My learning journey has not been a post or two in the making, it has been nearly two decades in the making, so when I see something that triggers a memory of something that diluted that learning, I am expressive as the paint can be - but that is why I also believe deeply in metacognition, which means thinking about our own thinking. We do not do that, or at least only marginally, for we live in the world of broadcast and messaging, rather than reflecting and learning. In such a journey we dilute the paint that maybe our ego as our brush picks up humility or we dilute the relationship with the appreciator, because while they may become benefactors of our learning - in the act of learning itself - whatever wealth we attain because of learning gets in the way of being a learner.
So it is I saw a finished painting when I know my life at best is an unfinished work of art, always work-in-progress and always ready to paint over a masterpiece if learning is the wisdom. The finished painting I saw was a definitive statement - the kind of sloganeering that is a snapshot rather than a work of art.

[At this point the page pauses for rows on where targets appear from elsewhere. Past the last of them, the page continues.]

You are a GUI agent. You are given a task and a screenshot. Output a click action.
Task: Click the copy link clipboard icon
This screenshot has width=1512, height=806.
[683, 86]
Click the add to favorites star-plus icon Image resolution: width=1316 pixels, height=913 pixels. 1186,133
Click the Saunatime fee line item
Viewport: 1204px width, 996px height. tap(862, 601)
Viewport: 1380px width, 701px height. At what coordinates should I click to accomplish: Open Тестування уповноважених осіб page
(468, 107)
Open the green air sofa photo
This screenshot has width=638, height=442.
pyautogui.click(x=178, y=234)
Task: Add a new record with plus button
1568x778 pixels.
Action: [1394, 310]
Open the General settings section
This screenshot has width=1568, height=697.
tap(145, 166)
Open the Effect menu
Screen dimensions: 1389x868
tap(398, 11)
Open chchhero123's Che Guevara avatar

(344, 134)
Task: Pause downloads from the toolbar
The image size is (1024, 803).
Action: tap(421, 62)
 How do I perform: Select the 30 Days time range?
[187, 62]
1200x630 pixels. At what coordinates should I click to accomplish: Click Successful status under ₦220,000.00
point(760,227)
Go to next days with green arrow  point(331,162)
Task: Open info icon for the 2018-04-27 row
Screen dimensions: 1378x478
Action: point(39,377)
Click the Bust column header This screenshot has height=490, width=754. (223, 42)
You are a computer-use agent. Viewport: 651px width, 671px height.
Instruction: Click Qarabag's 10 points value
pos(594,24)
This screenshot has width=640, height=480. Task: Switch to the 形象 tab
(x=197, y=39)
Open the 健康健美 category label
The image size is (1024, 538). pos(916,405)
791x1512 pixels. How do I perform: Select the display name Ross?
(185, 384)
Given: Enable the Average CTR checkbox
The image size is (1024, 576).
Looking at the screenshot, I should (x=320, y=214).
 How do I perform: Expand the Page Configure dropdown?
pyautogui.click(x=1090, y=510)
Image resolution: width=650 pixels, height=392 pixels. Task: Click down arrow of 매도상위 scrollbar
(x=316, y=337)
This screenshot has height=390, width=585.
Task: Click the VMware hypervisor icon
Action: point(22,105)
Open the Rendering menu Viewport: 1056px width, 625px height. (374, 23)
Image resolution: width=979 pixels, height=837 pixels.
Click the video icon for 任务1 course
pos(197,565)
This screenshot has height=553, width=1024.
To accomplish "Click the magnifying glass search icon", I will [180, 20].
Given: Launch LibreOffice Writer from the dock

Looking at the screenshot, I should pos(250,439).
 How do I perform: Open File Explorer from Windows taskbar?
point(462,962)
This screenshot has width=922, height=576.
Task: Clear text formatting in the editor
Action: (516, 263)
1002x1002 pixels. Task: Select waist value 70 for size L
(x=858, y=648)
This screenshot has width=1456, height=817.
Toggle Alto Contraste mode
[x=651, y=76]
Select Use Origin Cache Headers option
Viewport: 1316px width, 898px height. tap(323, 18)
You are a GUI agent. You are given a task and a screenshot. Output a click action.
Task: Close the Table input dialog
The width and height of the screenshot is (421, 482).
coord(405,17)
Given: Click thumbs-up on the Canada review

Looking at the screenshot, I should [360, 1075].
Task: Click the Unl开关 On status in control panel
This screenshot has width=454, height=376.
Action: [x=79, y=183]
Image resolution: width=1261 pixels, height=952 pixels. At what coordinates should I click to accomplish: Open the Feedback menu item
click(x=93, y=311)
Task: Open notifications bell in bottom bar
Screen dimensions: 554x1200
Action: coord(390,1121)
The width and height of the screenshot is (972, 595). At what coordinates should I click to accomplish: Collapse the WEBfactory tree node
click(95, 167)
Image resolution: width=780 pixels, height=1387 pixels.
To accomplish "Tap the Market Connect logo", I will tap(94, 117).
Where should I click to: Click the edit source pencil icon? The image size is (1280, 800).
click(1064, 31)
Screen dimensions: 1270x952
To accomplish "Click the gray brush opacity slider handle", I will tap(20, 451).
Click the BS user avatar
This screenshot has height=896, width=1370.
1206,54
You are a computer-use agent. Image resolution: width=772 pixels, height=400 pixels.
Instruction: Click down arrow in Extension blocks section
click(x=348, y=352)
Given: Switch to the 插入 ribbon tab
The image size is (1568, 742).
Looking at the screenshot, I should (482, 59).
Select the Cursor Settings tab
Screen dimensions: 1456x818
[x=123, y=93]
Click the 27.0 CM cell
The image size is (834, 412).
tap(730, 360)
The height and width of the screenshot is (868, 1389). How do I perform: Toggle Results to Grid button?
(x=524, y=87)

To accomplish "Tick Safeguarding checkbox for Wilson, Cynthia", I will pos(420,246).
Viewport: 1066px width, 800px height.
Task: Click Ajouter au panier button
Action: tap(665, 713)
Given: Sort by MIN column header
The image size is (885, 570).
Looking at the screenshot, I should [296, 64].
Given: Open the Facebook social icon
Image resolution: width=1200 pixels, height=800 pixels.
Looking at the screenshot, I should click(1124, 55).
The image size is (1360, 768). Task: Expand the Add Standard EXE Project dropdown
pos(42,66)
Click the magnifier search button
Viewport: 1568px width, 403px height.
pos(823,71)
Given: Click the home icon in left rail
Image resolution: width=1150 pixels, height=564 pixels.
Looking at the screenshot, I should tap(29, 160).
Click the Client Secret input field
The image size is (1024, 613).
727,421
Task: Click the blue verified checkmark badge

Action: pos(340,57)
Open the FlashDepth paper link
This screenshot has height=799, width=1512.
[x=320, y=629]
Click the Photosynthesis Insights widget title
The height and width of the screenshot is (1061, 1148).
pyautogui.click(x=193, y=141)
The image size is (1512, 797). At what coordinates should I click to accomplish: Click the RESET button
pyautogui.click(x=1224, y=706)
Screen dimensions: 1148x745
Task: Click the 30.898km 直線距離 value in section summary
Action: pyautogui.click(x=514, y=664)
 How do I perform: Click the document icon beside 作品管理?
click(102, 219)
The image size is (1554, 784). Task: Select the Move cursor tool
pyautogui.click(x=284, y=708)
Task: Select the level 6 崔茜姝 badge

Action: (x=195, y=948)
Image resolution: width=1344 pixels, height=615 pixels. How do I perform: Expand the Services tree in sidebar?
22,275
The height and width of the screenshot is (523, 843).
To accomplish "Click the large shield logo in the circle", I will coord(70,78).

Eventually as we develop we do need to consider the relationship of our own learning and development in comparison to the desire to be recognized or seen or acknowledged. Can I paint over this painting when it does not belong to me. Of course I cannot but that is what we tend to do when we think we have something finished, which are now informed how it is others view the painting. That is the society we have created, it is even the society that perpetuates how people utilize a Toastmasters program - the program being affected by the programming we each have as to our message to the world. We want to be the painter, not the paint.
What happens if the painting was not a message to the world, it was only love of learning. We can hang up our life in the story of the paintings we created ourselves - and the value in that hanging is not an egotistical desire to showcase our work but to examine the time series of our work and how that informs us where we are on our learning journey.
This way we are always emerging, even at the smallest time frames which could be awakening to a brand new day, or even thinking through a mind painting like this. If we choose or want to be recognized that is fine, but there are plenty of mind painters who simply were absorbed in the flow of their learning, whose work became much bigger than when they were alive. History tends to forget people sometimes in the hour of their life, but decades afterwards or even years after, their contribution - as is revised through the course of history.
There are even people whose lives were forgotten and seemingly lost to history, only for archeology to dig up that history and reveal to conscientious curators that they had uncovered a lost history. This is the case with Ashoka Maurya and today that discover has altered our story about the development of Buddhism.
We do not control how history evolves. We may be the rare person who discovers something that was lost or see's in history a truth that others have not learned to see. Since my learning journey has shown me that I can learn so much by simply focusing my use of the online space as a learning journey, I have also learned the wisdom of not being a teacher, that the true wisdom of all teachers is that they are lifetime learners first and foremost.
So I focus on my learning and if others want to focus on their learning, that is there prerogative and personal maturation decision. There is a great humility in not trying to change people or make of others our personal pet project - and that humility is the dilution of the paint. The paint is not the painter, it is the learning and as a painter paints he learns - and most of all the painter learns to see - and this may be accomplished by stopping painting and simply standing back in the resulting silence to simply observe.
That modern media is still an invasive form of broadcast is our collective failure to understand what it is we may dilute in order for our learning to emerge. If all the young people in Toastmasters club learn to see this, then it is not because I am there to open their eyes. It is because they have chosen what it is they want to dilute in order to create the paint of learning they apply. In application they will either paint what it is they want or need, or see what it is they did not know they wanted or needed. In my case simply diluting want and need is another means for learning to emerge in my life. How it emerges in others is their own personal discovery. The moment I set about trying to change another person, I have lost my painting.